===== ENTRIES SHOWN

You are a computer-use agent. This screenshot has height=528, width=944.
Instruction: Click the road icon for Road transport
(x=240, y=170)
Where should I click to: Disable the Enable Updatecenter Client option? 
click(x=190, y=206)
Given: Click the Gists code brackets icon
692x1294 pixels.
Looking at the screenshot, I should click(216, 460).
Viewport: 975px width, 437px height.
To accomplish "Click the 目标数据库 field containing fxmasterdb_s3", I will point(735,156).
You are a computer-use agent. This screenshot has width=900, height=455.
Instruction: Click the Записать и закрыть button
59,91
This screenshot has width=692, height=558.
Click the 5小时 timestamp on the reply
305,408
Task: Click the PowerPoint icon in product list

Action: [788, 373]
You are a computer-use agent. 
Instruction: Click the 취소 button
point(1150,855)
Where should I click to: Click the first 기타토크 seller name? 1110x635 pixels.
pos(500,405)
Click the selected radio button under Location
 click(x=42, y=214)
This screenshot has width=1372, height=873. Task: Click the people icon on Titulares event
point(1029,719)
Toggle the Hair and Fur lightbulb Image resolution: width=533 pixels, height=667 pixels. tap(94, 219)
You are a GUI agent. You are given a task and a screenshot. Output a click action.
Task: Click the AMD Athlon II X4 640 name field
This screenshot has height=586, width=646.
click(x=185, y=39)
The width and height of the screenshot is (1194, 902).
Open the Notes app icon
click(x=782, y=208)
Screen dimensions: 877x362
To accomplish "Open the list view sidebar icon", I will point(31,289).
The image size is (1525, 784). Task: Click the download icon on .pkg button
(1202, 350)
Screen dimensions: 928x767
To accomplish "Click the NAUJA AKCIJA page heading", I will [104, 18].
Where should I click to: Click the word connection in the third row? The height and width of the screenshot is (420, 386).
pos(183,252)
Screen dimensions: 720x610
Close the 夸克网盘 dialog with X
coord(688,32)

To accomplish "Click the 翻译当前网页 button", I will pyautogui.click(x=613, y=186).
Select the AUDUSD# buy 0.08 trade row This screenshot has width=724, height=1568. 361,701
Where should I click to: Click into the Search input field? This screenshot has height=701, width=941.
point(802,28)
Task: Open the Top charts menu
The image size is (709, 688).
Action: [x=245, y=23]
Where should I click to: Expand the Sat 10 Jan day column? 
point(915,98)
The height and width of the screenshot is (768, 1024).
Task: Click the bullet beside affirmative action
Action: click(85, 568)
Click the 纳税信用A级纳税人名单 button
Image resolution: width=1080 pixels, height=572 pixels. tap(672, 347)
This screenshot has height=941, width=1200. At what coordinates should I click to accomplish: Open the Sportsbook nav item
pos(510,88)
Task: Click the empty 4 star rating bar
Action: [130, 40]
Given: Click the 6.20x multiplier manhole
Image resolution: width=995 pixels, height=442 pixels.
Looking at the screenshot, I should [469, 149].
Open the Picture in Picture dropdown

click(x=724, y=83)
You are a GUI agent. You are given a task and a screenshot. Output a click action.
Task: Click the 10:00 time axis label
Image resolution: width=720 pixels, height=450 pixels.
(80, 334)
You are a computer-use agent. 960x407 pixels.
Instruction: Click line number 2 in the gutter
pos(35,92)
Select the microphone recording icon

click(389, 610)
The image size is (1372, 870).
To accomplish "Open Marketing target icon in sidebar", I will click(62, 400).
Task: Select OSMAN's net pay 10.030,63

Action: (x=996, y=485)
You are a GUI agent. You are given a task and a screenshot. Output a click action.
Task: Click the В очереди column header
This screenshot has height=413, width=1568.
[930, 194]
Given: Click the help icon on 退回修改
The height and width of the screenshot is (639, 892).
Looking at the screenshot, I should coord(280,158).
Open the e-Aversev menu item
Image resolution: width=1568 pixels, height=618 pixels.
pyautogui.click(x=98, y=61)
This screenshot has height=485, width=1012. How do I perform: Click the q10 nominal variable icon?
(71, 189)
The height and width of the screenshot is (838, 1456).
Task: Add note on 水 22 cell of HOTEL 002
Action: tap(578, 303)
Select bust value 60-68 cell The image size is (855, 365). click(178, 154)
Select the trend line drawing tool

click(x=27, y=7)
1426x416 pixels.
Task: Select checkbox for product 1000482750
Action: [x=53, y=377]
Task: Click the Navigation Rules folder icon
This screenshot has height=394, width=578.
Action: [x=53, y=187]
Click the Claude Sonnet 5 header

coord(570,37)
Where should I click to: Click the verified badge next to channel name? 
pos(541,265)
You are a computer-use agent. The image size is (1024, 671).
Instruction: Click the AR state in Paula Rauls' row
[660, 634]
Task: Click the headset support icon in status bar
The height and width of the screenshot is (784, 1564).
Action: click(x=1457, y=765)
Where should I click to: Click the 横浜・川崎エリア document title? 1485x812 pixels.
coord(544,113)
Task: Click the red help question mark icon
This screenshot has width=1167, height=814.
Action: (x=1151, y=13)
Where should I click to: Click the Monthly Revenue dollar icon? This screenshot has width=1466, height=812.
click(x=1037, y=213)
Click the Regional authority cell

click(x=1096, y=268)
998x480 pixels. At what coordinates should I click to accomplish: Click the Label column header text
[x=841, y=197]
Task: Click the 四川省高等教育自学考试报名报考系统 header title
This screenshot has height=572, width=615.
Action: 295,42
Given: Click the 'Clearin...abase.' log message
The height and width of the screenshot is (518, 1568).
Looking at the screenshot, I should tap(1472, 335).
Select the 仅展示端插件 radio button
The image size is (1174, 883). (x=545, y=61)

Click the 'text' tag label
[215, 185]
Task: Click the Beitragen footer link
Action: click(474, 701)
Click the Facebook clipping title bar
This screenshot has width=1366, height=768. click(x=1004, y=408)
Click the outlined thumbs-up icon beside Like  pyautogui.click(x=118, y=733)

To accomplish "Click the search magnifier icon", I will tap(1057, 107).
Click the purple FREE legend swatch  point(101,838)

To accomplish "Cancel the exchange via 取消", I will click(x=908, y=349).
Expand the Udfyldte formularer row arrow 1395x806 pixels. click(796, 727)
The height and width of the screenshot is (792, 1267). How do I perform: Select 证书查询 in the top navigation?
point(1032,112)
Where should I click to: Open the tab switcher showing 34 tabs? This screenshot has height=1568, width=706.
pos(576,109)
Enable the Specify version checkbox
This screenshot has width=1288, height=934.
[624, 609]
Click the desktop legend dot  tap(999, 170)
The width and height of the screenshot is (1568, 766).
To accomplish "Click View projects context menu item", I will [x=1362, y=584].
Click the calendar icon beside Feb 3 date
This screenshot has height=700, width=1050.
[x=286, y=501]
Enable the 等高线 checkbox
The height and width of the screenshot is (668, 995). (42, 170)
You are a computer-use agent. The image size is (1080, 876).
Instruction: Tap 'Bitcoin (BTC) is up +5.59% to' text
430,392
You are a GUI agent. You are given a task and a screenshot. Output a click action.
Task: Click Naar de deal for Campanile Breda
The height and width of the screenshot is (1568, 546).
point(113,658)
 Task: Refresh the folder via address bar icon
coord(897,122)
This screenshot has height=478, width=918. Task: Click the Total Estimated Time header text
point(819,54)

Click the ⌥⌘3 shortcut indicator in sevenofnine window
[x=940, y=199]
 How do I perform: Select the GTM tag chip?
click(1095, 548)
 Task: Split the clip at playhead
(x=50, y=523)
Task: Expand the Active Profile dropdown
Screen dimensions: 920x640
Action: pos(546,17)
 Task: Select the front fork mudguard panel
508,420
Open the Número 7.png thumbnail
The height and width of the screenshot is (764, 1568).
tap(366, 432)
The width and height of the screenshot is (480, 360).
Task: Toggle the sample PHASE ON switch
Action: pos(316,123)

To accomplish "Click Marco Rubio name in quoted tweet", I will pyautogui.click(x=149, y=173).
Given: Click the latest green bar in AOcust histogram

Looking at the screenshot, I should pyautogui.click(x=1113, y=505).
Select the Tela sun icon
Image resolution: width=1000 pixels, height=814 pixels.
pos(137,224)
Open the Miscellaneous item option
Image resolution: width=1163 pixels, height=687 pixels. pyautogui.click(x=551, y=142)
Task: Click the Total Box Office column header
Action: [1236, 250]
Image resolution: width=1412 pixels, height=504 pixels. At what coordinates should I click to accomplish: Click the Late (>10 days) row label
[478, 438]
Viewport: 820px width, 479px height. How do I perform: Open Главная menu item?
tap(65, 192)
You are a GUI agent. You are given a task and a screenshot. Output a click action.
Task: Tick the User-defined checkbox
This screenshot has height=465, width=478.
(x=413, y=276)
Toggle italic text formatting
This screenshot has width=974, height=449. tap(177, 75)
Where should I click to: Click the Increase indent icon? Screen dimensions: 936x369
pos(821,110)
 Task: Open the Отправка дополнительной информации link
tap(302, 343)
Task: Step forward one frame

==========

**WHAT TO PRODUCE**
Return the lines containing "computer", taking each one from the listing.

**RESULT**
You are a computer-use agent. This screenshot has height=528, width=944.
You are a computer-use agent. This screenshot has width=900, height=455.
You are a computer-use agent. 
You are a computer-use agent. 960x407 pixels.
You are a computer-use agent. The image size is (1024, 671).
You are a computer-use agent. The image size is (1080, 876).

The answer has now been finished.